Data from all pathology reports were extracted and recorded in a Research Electronic Data Capture (RedCap) database. Descriptive statistics was used to quantify mean, median, range and respective proportions. We also performed a chi squared test to compare the equality of proportions of age > 50 (to stratify based upon pre and post-menopausal), receptor status, and grade at initial breast cancer diagnosis between HIV-infected and HIV-uninfected breast cancer patients. All analyses were performed in STATA.
This study was reviewed and approved by the Institutional Review Board of the University of Botswana, Health Research and Development Committee of Ministry of Health and Wellness and the Institutional Review Board of DML.
There were 409 breast pathology reports analyzed from January 2011 to December 2015. Seventeen were excluded because biopsies were taken before 2011 or because they were not breast/axillary lymph node biopsies, and 8 were excluded because of insufficient residual tumor for analysis. Using one sample per patient, a final total of 384 reports of pathologically confirmed breast cancer cases were included in our analysis. Six of these patients were male.
Age was reported on 330 (85.9%) reports (Table 1). Median age at the time of breast cancer diagnosis was 54 years (range 27–96 years). Forty percent (134/330) of reports were from patients who were less than 50 years of age and 18.8% (62/330) of reports were from patients less than 40 years of age.
Left breast was involved in 42.0% (161/384) of reports and right breast in 40.0% (153/384) of reports. Bilateral breast cancers were reported in 3 cases. There was no mention about the laterality in 17.4% (67/384) cases. There was no predilection for the laterality as no significant difference was noted between the proportions of left vs. right breast cancers.
Tumor type and stage
The most common histologic subtype was invasive ductal carcinoma (78.12%, 300/384). Second most common type was mucinous carcinoma (6.25%, 24.6/384) followed by medullary (4.6%, 18/384) and invasive papillary (2.34%, 9/384). Invasive lobular carcinoma constituted 1.53% (6/384) of all breast cancers. Presence of ductal carcinoma in-situ (DCIS) was not specified in 90% (344/384) cases, but in those where it was specified, DCIS was present in 90% (36/40) of cases along with invasive carcinoma. Of the six male breast cancers, four were invasive ductal carcinomas.

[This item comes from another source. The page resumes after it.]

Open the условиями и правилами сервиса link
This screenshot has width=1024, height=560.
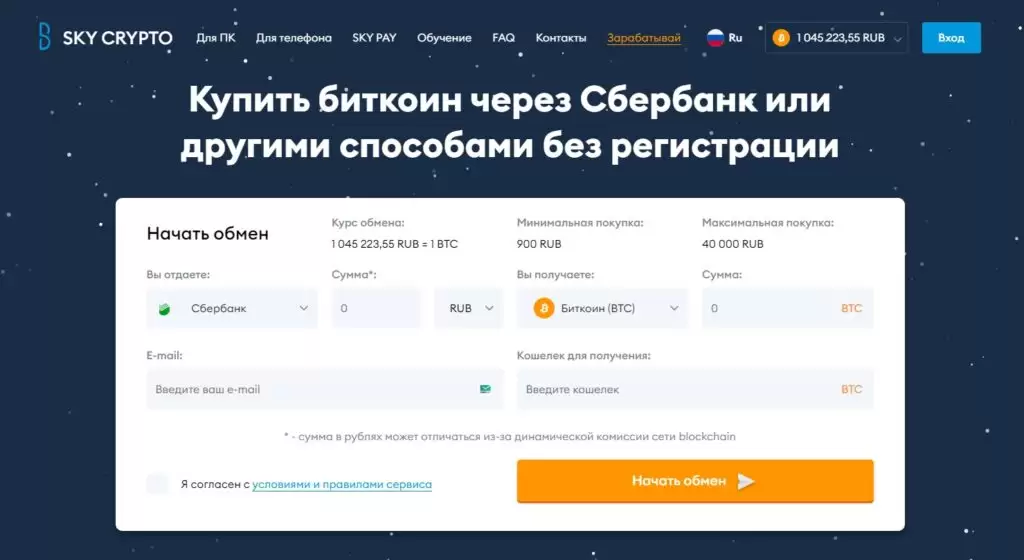(x=342, y=484)
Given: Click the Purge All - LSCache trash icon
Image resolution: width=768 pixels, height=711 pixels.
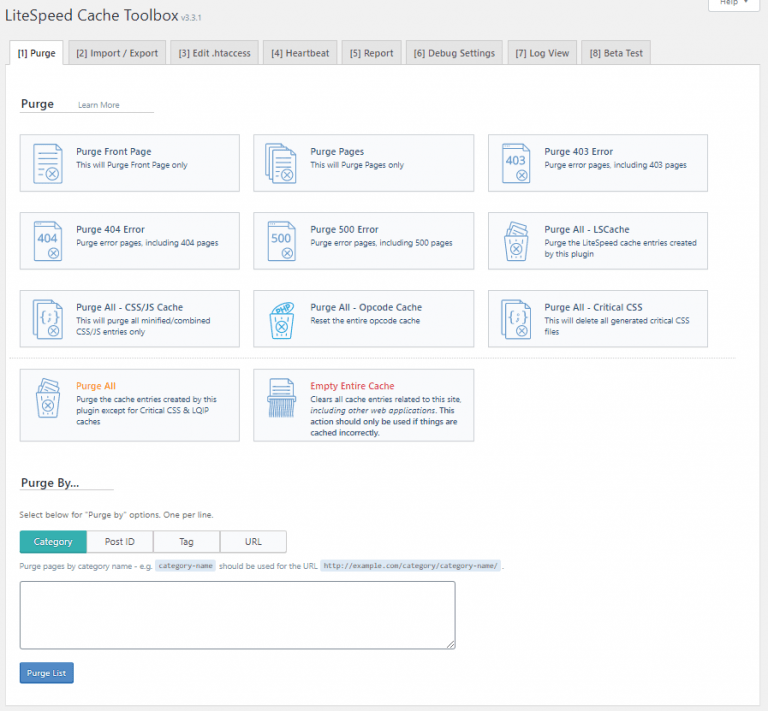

Complete tumor and nodal staging was reported on 51/384 specimens (13.3%). Mean tumor size was 4.3 cm (range 0.8–16 cm). Four percent of patients presented with Stage I disease (n = 2), 27.4% presented with Stage II (n = 14), and 68.6% (n = 35) presented with stage III breast cancer (Table 1).

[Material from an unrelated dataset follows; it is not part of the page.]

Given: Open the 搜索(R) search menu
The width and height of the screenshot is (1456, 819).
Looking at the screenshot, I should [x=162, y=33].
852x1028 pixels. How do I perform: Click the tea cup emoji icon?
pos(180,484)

Over half (53.2%, 157/295) of the tumors were of histologic grade 2, with a quarter (25.8%, 76/295) presenting with features of grade 3. Eighty-nine reports either had grade noted as “not specified” or were missing grade information. Ki-67 status was available for only 12/211 tumor samples. This is a common data challenge for pathology samples in Botswana.
Immunohistochemistry was completed on 219 of the samples at the time of their removal. From retrospective review, eight of the samples had at least one receptor type noted as “not specified,” allowing for complete IHC profile to be completed on 211 samples. Overall, 69.2% (148/214) of tumors were ER+, 52.3% (112/213) of tumors were PR+, and 16.4% (35/214) were HER2+ overexpressed. 62.6% of samples included a profile of ER+ or PR+ or both, and HER2- (ER/PR+/HER2-, 132/211), 21.3% were triple negative (ER/PR/HER2-, 45/211), 9.0% were ER+ or PR+, or both, and HER2+ (ER/PR/HER2+, 19/211) and 7.1% were ER−/PR−/HER2+ (15/211). ER−/PR−/HER2+ cancers were more likely to be seen in patients ≥50 years of age (58.3% vs. 41.7%) (Table 2). Of the five males for whom immunohistochemistry was completed, three had ER+ tumors. Only 28 samples had both receptor status and staging information available.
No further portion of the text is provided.